**HOW TO COMPLETE THIS TASK**
Provide the data again in its entirety, exactly as given.

=== RECORDS FOR THIS EXERCISE ===

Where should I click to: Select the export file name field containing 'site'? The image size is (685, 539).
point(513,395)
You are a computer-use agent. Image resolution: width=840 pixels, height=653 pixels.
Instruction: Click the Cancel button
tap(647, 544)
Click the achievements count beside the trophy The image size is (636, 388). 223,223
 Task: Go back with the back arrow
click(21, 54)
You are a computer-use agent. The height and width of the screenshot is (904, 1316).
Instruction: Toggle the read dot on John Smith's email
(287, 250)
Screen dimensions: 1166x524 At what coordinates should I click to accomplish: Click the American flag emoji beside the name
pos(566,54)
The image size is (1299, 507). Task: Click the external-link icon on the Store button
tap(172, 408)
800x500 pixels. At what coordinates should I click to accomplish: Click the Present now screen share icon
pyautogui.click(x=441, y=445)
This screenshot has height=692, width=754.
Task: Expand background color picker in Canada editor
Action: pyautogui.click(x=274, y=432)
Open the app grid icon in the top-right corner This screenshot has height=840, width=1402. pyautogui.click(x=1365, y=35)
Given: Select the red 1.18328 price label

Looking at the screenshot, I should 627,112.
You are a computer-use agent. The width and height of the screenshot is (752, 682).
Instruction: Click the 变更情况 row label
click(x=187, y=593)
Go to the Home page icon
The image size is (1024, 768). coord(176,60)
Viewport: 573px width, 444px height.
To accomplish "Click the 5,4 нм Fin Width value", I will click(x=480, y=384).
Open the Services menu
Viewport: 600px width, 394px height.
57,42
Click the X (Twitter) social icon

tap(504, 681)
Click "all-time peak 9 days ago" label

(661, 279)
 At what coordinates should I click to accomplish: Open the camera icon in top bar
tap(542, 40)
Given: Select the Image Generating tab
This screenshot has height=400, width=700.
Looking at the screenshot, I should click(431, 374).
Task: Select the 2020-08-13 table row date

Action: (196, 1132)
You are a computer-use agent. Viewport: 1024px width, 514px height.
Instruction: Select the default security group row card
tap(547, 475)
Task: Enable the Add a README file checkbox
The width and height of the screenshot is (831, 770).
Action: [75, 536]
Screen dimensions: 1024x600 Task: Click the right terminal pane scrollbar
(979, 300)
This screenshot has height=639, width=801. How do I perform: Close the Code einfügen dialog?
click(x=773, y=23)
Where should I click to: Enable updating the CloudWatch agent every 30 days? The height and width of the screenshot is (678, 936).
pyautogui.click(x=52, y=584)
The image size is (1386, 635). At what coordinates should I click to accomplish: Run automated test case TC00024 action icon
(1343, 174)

===

**YOUR RESPONSE**
Where should I click to: Select the export file name field containing 'site'? The image size is (685, 539).
point(513,395)
You are a computer-use agent. Image resolution: width=840 pixels, height=653 pixels.
Instruction: Click the Cancel button
tap(647, 544)
Click the achievements count beside the trophy The image size is (636, 388). 223,223
 Task: Go back with the back arrow
click(21, 54)
You are a computer-use agent. The height and width of the screenshot is (904, 1316).
Instruction: Toggle the read dot on John Smith's email
(287, 250)
Screen dimensions: 1166x524 At what coordinates should I click to accomplish: Click the American flag emoji beside the name
pos(566,54)
The image size is (1299, 507). Task: Click the external-link icon on the Store button
tap(172, 408)
800x500 pixels. At what coordinates should I click to accomplish: Click the Present now screen share icon
pyautogui.click(x=441, y=445)
This screenshot has height=692, width=754.
Task: Expand background color picker in Canada editor
Action: pyautogui.click(x=274, y=432)
Open the app grid icon in the top-right corner This screenshot has height=840, width=1402. pyautogui.click(x=1365, y=35)
Given: Select the red 1.18328 price label

Looking at the screenshot, I should 627,112.
You are a computer-use agent. The width and height of the screenshot is (752, 682).
Instruction: Click the 变更情况 row label
click(x=187, y=593)
Go to the Home page icon
The image size is (1024, 768). coord(176,60)
Viewport: 573px width, 444px height.
To accomplish "Click the 5,4 нм Fin Width value", I will click(x=480, y=384).
Open the Services menu
Viewport: 600px width, 394px height.
57,42
Click the X (Twitter) social icon

tap(504, 681)
Click "all-time peak 9 days ago" label

(661, 279)
 At what coordinates should I click to accomplish: Open the camera icon in top bar
tap(542, 40)
Given: Select the Image Generating tab
This screenshot has height=400, width=700.
Looking at the screenshot, I should click(431, 374).
Task: Select the 2020-08-13 table row date

Action: (196, 1132)
You are a computer-use agent. Viewport: 1024px width, 514px height.
Instruction: Select the default security group row card
tap(547, 475)
Task: Enable the Add a README file checkbox
The width and height of the screenshot is (831, 770).
Action: [75, 536]
Screen dimensions: 1024x600 Task: Click the right terminal pane scrollbar
(979, 300)
This screenshot has height=639, width=801. How do I perform: Close the Code einfügen dialog?
click(x=773, y=23)
Where should I click to: Enable updating the CloudWatch agent every 30 days? The height and width of the screenshot is (678, 936).
pyautogui.click(x=52, y=584)
The image size is (1386, 635). At what coordinates should I click to accomplish: Run automated test case TC00024 action icon
(1343, 174)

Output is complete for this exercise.